When we woke, fully clothed, the sun was out and the view was absolutely spectacular. Litang is situated on a small plateau surrounded by 6000m + mountains that look like they were drawn onto the horizon by a small child; rising sharply from the ground and forming rigid triangle shapes. The pictures do more justice than words. Despite not being in Tibet, Litang is a Tibetan town where everyone speaks Tibetan, and despises the Chinese. Very few foreigners come here and everyone we wandered past stopped to say hello or have their photo taken, so they could see themselves on the digital camera
As we walked through the streets at dusk a local on a motorbike stopped to say hello and i jokingly asked for a lift. He took me on a tour of the town and then to his mums for a chat and some milk tea, which she forced down me despite my protestations. When we drove back to meet Kerry and Richard (the guy we traveled this route with) he invited us to his own house where we sat with his whole family eating potato dumpling. They gave us Tibetan names which I cant remember, however Richard's translated to Dalai Sun, and he removed his hat to reveal a full crop of bright ginger hair to their delight. Despite having thick jet black hair, everyone in this house wanted to know how they could get their buffon to look like Richards.

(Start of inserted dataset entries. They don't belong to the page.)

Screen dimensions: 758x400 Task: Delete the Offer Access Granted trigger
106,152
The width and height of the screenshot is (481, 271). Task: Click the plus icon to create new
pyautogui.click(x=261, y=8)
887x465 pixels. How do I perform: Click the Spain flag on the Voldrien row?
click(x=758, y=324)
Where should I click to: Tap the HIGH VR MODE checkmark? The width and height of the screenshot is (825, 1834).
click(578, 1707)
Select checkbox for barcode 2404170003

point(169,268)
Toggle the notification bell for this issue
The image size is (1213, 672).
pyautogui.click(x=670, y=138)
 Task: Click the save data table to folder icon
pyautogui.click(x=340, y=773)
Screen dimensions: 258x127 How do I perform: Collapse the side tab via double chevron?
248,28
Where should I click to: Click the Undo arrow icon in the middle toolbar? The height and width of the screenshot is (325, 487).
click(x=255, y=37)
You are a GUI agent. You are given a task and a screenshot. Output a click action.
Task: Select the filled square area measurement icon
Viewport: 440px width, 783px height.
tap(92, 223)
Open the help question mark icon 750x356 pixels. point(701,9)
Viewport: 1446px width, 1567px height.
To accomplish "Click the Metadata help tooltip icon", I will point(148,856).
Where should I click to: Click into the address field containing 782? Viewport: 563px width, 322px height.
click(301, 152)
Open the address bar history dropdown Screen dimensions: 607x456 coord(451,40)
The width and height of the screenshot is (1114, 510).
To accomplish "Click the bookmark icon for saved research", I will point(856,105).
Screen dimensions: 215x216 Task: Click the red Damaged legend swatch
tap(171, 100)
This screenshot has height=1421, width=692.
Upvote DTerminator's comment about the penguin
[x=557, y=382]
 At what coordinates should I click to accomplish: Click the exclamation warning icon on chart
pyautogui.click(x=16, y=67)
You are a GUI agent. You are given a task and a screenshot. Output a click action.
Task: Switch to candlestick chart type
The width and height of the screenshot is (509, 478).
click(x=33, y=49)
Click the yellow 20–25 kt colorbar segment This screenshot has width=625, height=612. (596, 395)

After a challenging day horse riding we decided we had to leave because altitude sickness was giving us a thumping headache all day. Before leaving we went to a sky burial, a funeral bestowed upon respected members of the Buddhist community, but banned by Chinese authorities until the late 1980s. If your at all squeamish you should skip this paragraph
We headed on to Daocheng in the hope of reaching Yitang national park. Unfortunately the park and road was closed due to fighting between the Tibetans and Chinese and we could only go if we bribed the police. Daocheng itself is a town set up for the eventual influx of tourists to the area; there are dozens of tourist souvenir shops and hotels but hardly a single tourist. We only stayed for the night but the shop signs provided the greatest exhibition of Chinglish I had ever seen, pick your favorite from:
1) Happy to come to eat the shop
2) Mitigation Hairdressing
3) Obey and reach the general merchandise
4) Revitalise one henry of department stores in weather
5jThe Sixth comprehensive door frame supplies store
Abandoning hopes of reaching Yitang we spent 12hours on an eighteen seater minibus with 28 other passengers heading south to the town of Zhongdian in Yunnan province
I never know how to finish these blog entries so I'll leave with some useless information about Buddhists in Litang - those who don't get the honour of a sky burial just get chucked in the river and fed to the fishes.